[
https://issues.apache.org/jira/browse/HIVE-1362?page=com.atlassian.jira.plugin.system.issuetabpanels:comment-tabpanel&focusedCommentId=13470686#comment-13470686
]
Shreepadma Venugopalan commented on HIVE-1362:
----------------------------------------------
I assume when you say row level statistics you are referring to table
statistics. Today, table statistics is stored as part of the table_params.
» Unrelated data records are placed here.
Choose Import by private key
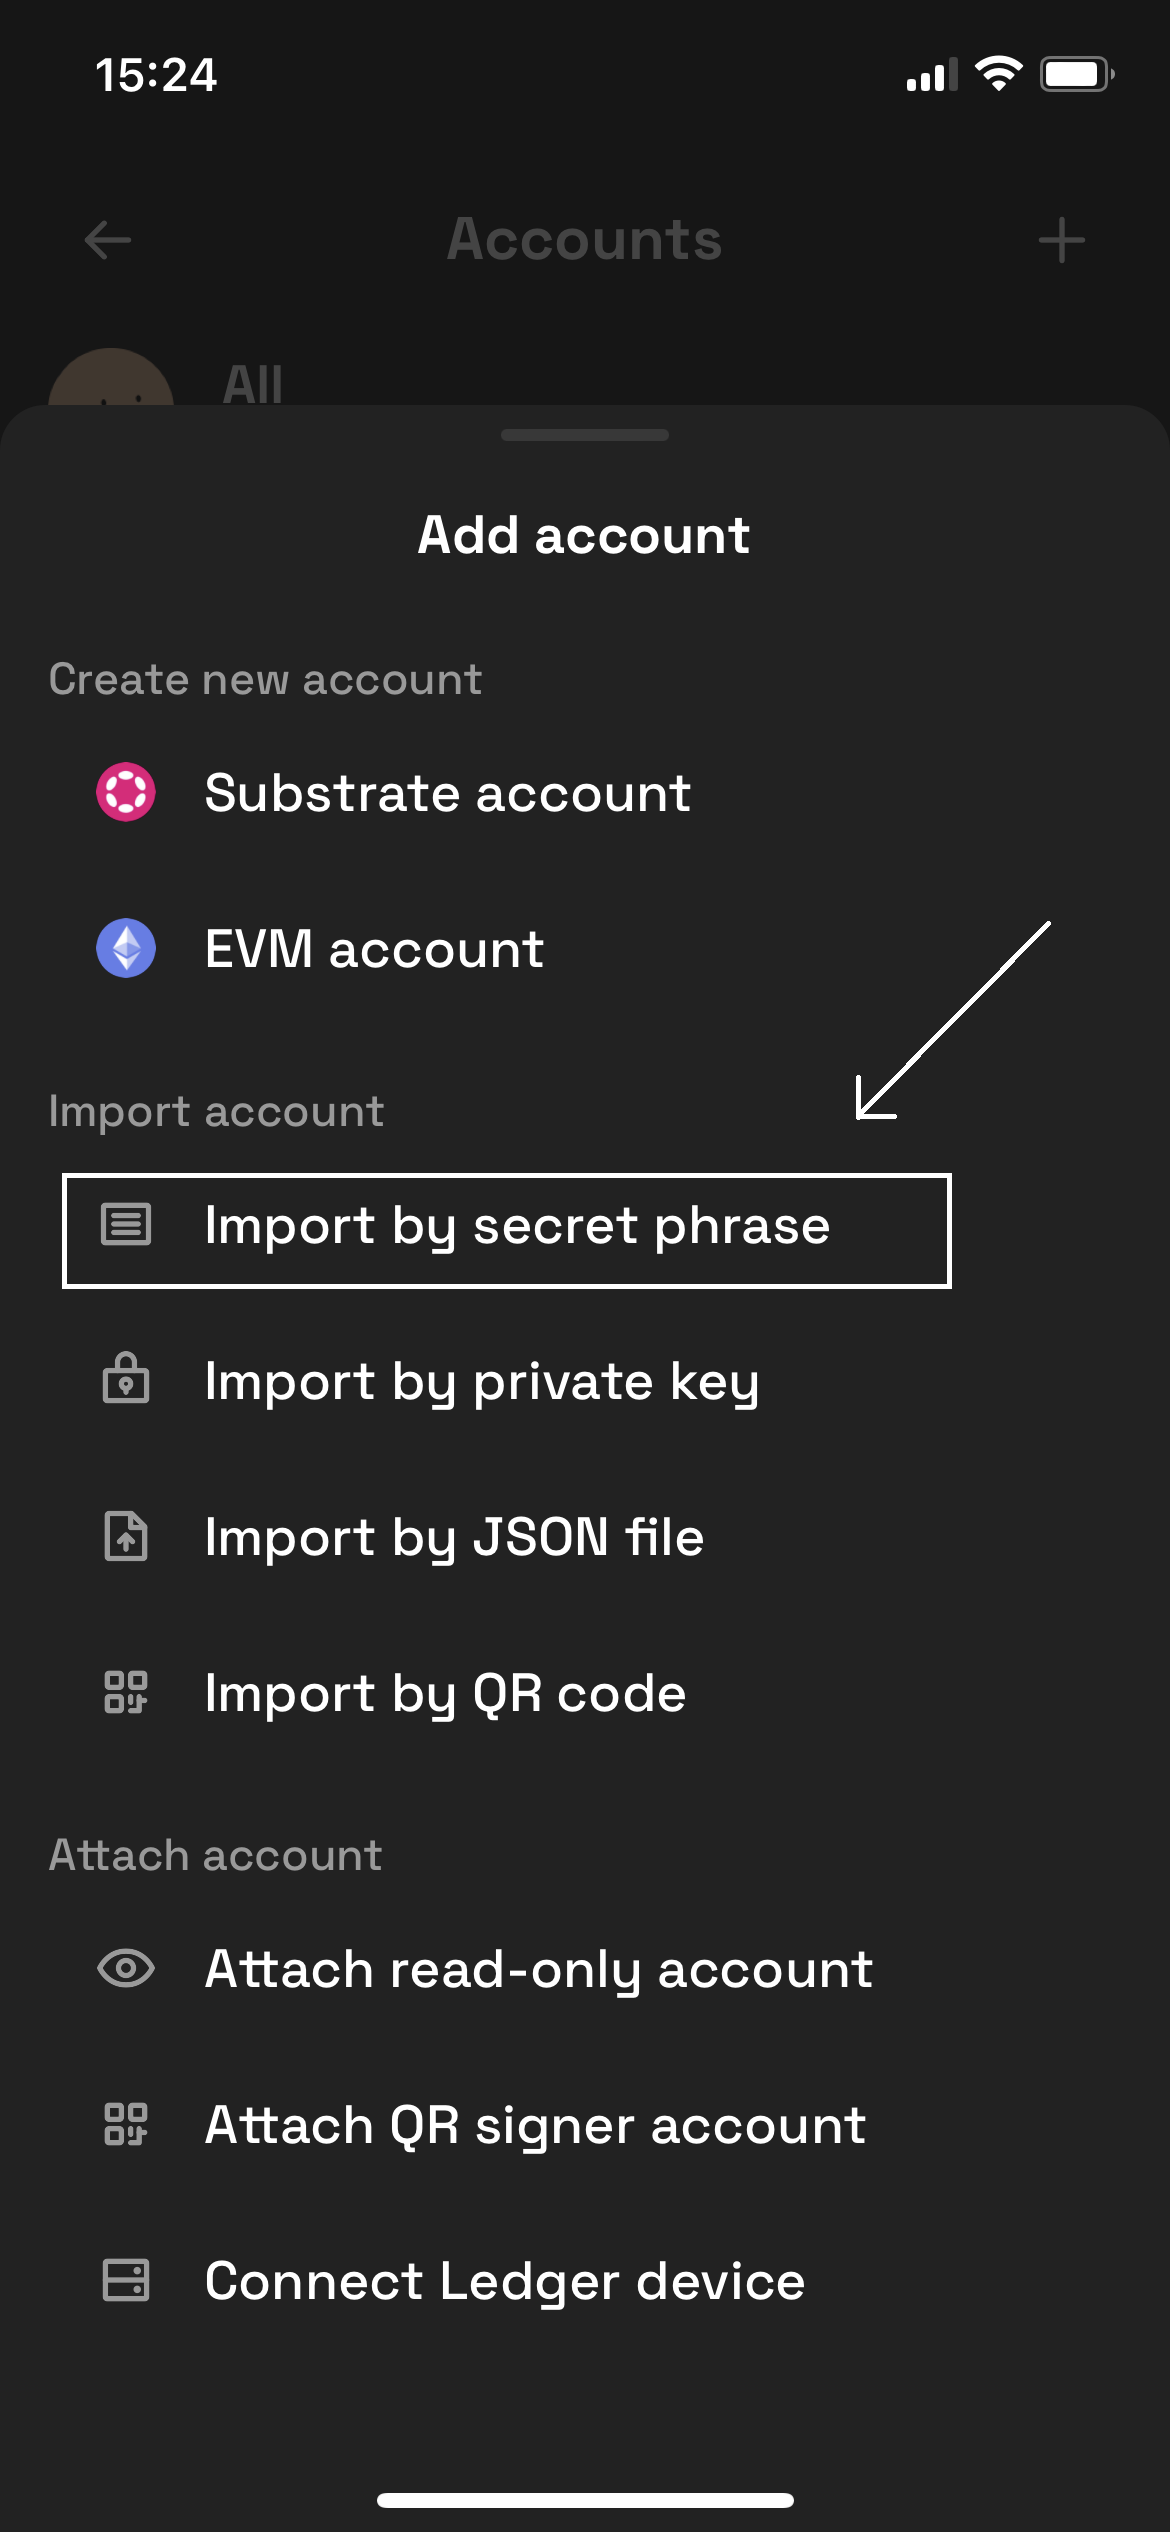 585,1381
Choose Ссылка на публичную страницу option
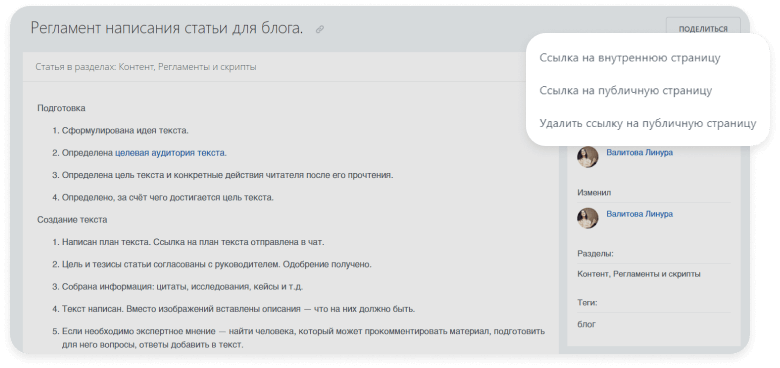The image size is (780, 368). tap(626, 91)
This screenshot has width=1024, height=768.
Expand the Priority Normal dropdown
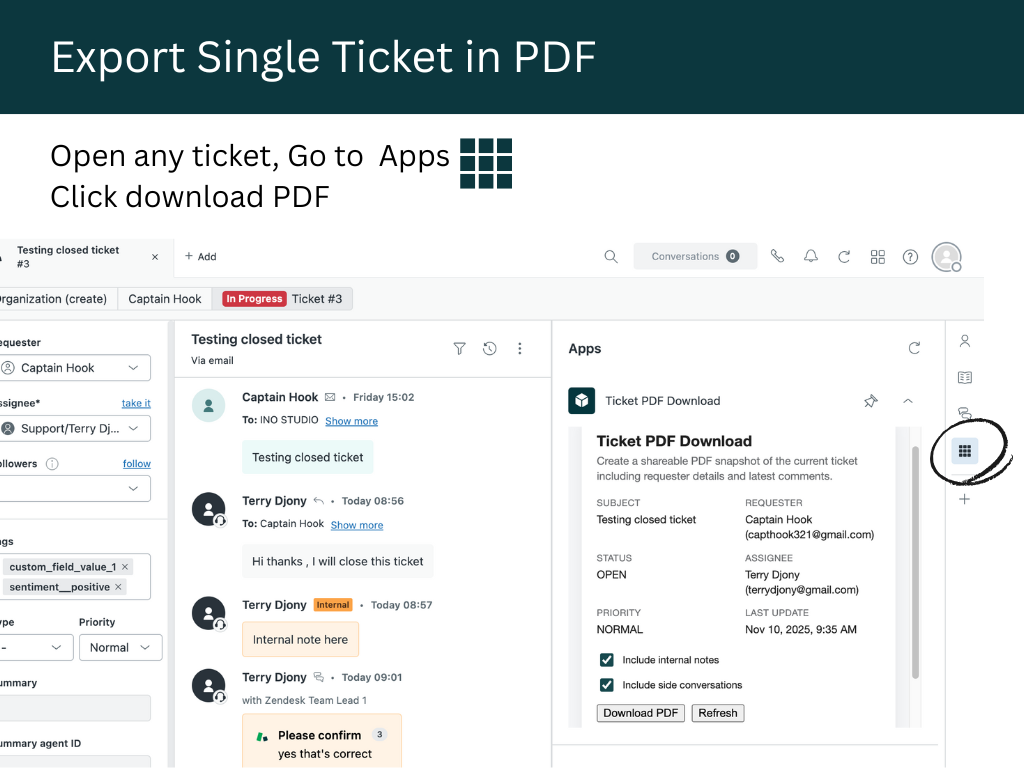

table_params table gets mapped to the TTable object in memory and it looks like
the existing APIs sufficed. We want to have a dedicated Thrift API for column
stats for the following reasons,
1. Column statistics is a property of the column and not the table and hence
doesn't belong with the table_params. Furthermore, we have seen customers with
tables that are 100s-1000s of columns wide. Storing this information as a
table_param is going to bloat, and it will also make the output of DESCRIBE
EXTENDED unreadable.
2. We want column statistics to be a first class metadata. In order to do so,
we have to provide dedicated Thrift APIs to query and update it. We want the
Thrift API to be self-documenting, i.e. if someone tells you that metastore
supports column stats, you should be able to look at the Thrift IDL and figure
out which method you need to use to store/retrieve column stats. Right now a
lot of the API doesn't satisfy that goal since many methods are overloaded, and
other features are implemented by adding new key/value properties to different
catalog objects that aren't easy to document via the thrift API
3. Additionally storing column statistics as a key/value pair in the
table_params table is not space efficient. We need to repeat the keys for each
one of the columns in the table for which statistics is gathered. Furthermore,
by storing column stats in the table_params table we would de-normalize the
schema completely and incur a performance penalty performing self-joins, though
not necessarily in the metasote db, to retrieve the statistics associated with
a column.
> column level statistics
> -----------------------
>
> Key: HIVE-1362
> URL: https://issues.apache.org/jira/browse/HIVE-1362
> Project: Hive
> Issue Type: Sub-task
> Components: Statistics
> Reporter: Ning Zhang
> Assignee: Shreepadma Venugopalan
> Attachments: HIVE-1362.1.patch.txt, HIVE-1362.2.patch.txt,
> HIVE-1362.3.patch.txt, HIVE-1362.4.patch.txt,
> HIVE-1362-gen_thrift.1.patch.txt, HIVE-1362-gen_thrift.2.patch.txt,
> HIVE-1362-gen_thrift.3.patch.txt, HIVE-1362-gen_thrift.4.patch.txt
>
>
--
This message is automatically generated by JIRA.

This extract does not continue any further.